American officials say they fear that the next generation of terrorist attacks could be carried out not by militants trained in Al Qaeda camps but by fighters influenced by radical texts posted online.

"The radicalization process is occurring more quickly, more widely and more anonymously in the Internet age, raising the likelihood of surprise attacks by unknown groups whose members and supporters may be difficult to pinpoint," concluded a National Intelligence Estimate on global terrorism completed this year.

With the American military reorganizing to fight what could be a battle for decades against radical militants, the military academy has become one of the Pentagon's centers of research on counterterrorism and jihadist ideology. Although situated at West Point, the Combating Terrorism Center is an independent research group financed by private sources and the government.

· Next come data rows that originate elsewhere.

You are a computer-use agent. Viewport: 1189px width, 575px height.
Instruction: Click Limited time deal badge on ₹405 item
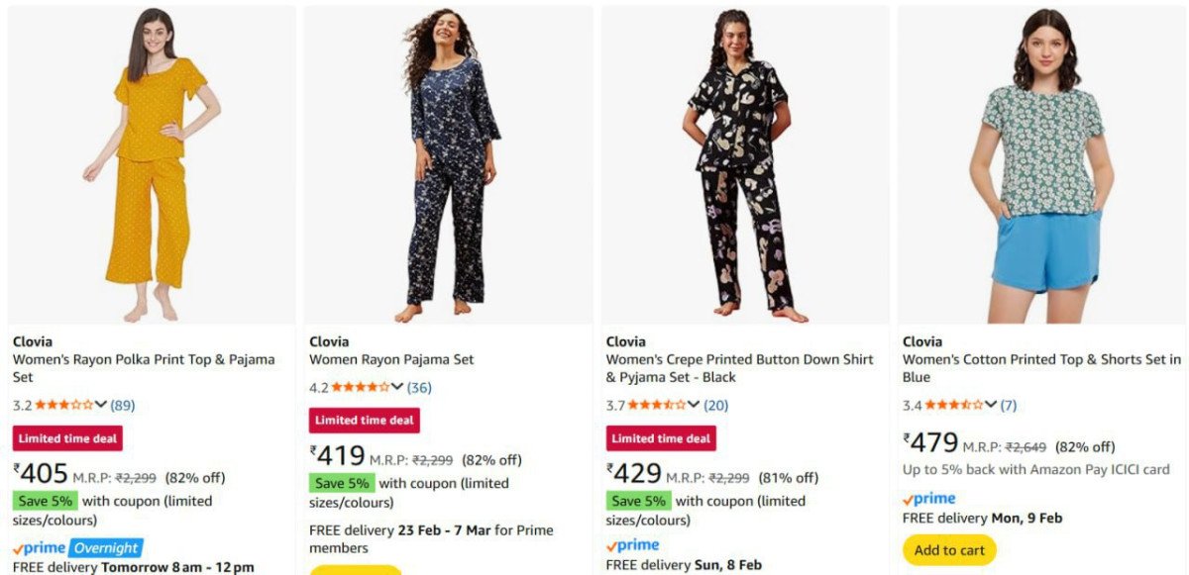click(67, 438)
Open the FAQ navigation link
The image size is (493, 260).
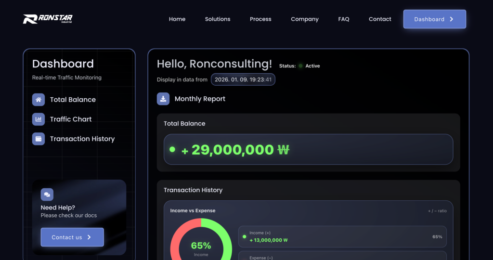[x=344, y=19]
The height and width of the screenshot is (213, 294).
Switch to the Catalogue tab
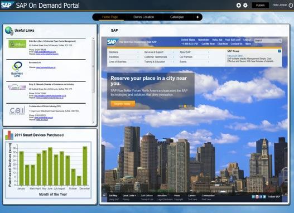click(x=177, y=17)
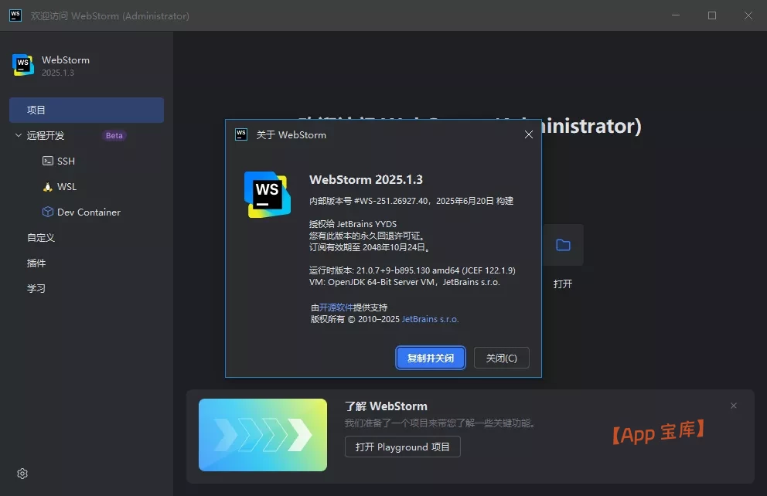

The report found that radical Islam, sometimes called Salafism, is so deeply embedded in the Arab world that Salafis now constitute a "majority or significant portion" of the Muslim population in the Middle East and North Africa.

"Western governments have neither the local credibility nor the cultural expertise necessary to diminish the popularity of Salafism," the study found.

The report said most Salafis are not jihadis who are committed to violence, and some outside experts said the spread of radical ideology in cyberspace could lead to opportunities for Western efforts to exploit divisions within the movement.

Bruce Hoffman, a terrorism expert at Georgetown University and a senior fellow at the Combating Terrorism Center, said it was far too early to presume that Mr. bin Laden and Mr. Zawahri had lost all influence over a movement they helped build. At the same time, he said, the two men have recently been issuing what amount to policy statements that are unlikely to inspire legions of new followers.

"Bin Laden's message is well known," he said. "It is the deeper arguments that are bringing people into the movement."